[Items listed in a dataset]
==================================================
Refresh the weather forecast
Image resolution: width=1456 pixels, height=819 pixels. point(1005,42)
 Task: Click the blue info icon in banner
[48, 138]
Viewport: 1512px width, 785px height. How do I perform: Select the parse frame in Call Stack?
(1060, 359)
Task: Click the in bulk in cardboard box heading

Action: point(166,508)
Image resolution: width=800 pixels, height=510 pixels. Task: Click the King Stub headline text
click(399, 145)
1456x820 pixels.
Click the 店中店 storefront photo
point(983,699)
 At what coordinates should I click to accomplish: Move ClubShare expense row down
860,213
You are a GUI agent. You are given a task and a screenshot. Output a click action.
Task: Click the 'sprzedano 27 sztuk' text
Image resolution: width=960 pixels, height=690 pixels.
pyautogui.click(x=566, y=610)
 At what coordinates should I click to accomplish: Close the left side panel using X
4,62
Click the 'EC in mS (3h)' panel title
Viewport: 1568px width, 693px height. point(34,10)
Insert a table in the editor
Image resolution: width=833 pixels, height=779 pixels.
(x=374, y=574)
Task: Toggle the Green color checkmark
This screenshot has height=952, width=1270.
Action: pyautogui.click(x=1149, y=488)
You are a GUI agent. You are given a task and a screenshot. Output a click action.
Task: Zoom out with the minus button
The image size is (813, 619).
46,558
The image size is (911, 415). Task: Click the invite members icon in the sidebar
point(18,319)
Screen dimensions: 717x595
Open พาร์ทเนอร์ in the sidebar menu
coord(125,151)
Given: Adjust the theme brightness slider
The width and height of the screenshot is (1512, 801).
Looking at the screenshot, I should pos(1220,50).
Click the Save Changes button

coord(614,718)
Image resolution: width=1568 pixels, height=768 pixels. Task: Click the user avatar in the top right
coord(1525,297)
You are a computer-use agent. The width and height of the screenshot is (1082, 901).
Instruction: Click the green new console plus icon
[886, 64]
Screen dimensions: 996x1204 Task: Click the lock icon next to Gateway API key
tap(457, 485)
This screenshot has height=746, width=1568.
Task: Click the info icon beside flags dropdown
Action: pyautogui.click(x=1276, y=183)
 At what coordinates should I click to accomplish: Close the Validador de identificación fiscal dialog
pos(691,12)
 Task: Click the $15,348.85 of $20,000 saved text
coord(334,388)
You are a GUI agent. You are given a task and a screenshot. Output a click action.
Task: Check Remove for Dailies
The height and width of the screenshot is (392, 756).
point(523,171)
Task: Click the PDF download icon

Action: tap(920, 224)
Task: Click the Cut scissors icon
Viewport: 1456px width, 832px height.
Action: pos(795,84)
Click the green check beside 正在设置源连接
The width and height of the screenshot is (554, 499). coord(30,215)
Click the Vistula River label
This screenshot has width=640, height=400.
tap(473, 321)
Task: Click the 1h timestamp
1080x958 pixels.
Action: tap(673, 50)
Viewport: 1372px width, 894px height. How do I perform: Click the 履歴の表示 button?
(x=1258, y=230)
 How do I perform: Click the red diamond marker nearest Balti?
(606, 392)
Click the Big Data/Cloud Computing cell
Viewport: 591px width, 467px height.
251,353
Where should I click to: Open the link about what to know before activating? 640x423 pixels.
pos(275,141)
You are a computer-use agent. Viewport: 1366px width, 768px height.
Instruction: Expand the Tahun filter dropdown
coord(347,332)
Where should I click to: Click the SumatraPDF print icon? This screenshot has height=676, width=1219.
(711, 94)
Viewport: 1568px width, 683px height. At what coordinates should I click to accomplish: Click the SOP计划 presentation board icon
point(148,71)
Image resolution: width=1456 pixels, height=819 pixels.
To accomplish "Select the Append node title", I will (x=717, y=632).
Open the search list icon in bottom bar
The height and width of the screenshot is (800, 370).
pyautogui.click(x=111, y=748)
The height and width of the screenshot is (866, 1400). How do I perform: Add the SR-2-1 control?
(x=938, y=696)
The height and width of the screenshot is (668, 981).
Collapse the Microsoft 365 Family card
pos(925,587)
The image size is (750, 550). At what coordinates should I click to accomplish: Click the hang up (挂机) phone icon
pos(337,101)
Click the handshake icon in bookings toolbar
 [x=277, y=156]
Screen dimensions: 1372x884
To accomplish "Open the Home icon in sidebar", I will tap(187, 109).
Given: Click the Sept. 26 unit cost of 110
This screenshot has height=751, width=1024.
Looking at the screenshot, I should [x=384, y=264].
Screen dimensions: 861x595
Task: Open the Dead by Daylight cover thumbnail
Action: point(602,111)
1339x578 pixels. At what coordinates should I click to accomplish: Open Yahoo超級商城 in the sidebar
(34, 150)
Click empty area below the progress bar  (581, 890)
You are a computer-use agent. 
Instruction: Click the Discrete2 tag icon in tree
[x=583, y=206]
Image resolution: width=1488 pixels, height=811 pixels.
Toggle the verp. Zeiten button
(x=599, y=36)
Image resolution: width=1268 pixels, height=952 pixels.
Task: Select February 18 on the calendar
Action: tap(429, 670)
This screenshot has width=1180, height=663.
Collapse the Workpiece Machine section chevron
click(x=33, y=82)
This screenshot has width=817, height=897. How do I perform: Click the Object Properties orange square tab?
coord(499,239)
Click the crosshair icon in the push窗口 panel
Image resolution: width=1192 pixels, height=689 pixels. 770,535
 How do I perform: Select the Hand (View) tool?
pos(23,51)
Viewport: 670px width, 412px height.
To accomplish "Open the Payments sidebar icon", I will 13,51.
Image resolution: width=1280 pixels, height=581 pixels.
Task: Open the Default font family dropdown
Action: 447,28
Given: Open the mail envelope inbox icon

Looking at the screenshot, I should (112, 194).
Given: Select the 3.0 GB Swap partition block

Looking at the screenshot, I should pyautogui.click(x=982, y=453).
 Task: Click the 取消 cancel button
==================================================
Exercise prompt:
Find every line in the rows above that contains the string "info", and copy each one out in full. Case counts.

Solved exercise:
 Task: Click the blue info icon in banner
Task: Click the info icon beside flags dropdown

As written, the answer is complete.